Et il foula la terre avec légèreté
de Mathilde Ramadier (Scénario), Laurent Bonneau (Dessin)

critiqué par Fanou03, le 25 avril 2018
(* - 48 ans)


La note:  étoiles
Un géologue aux Lofoten
Je viens de découvrir là avec ravissement un auteur dont le dessin m'a absolument enchanté. C’est Laurent Bonneau, en compagnie de Mathilde Ramadier au scénario, qui a commis ce splendide album, extrêmement séduisant sur le plan graphique, qui nous conte la déambulation presque solitaire d’un jeune homme mis face à l’immensité du Monde.

Ce jeune homme c’est Ethan, géologue de profession, qui est envoyé par son employeur, une puissante compagnie pétrolière, en Norvège, sur l’archipel des Lofoten, tout près du cercle polaire, pour estimer la possibilité d’exploiter de nouveaux gisements d’or noir offshore et analyser leur potentiel économique. Au cours de ses déambulations sur l'archipel, ses échanges avec les locaux vont nourrir ses réflexions et modifier le sens de son voyage.

Le dessin de Laurent Bonneau rend sublimement tout d’abord l'âpreté et la beauté des paysages de cette région de la Norvège, faites de côtes escarpées et désertes, où s’égrainent des villages de pêcheurs qui se vident peu à peu de leurs habitants. Il maîtrise également à la perfection la dynamique des visages, des attitudes et des corps, ce qui lui permet, pour les nombreuses scènes dialoguées qui compose une grosse partie de l’album, de rendre ces passages dynamiques, en jouant éventuellement de belle façon sur le découpage des cadres. L’intériorité d’Ethan, le protagoniste principal, et sa quête, est aussi mise en valeur par les silences des pages, les fondus, le travail sur ses regards et ses expressions.

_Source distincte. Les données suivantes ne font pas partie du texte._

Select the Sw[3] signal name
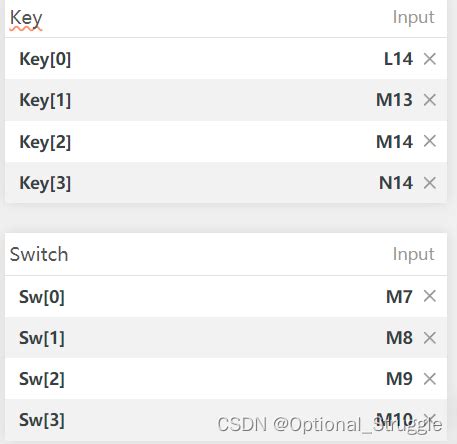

Le propos, quant à lui, relève d’un certain engagement écologique (certes parfois bien assez didactique à mon goût) à travers le cas norvégien, enrichi par l'exploitation du pétrole de son sous-sol marin. Il poste la question du choix du modèle de développement que nous voulons réellement et met l’accent sur nos propres contradictions. La posture d’Ethan, qui se découvre dans le silence du ciel étoilé des Lofoten, évoque un Albert Monod méditant dans le désert, et donne à l’album une profondeur presque spirituelle.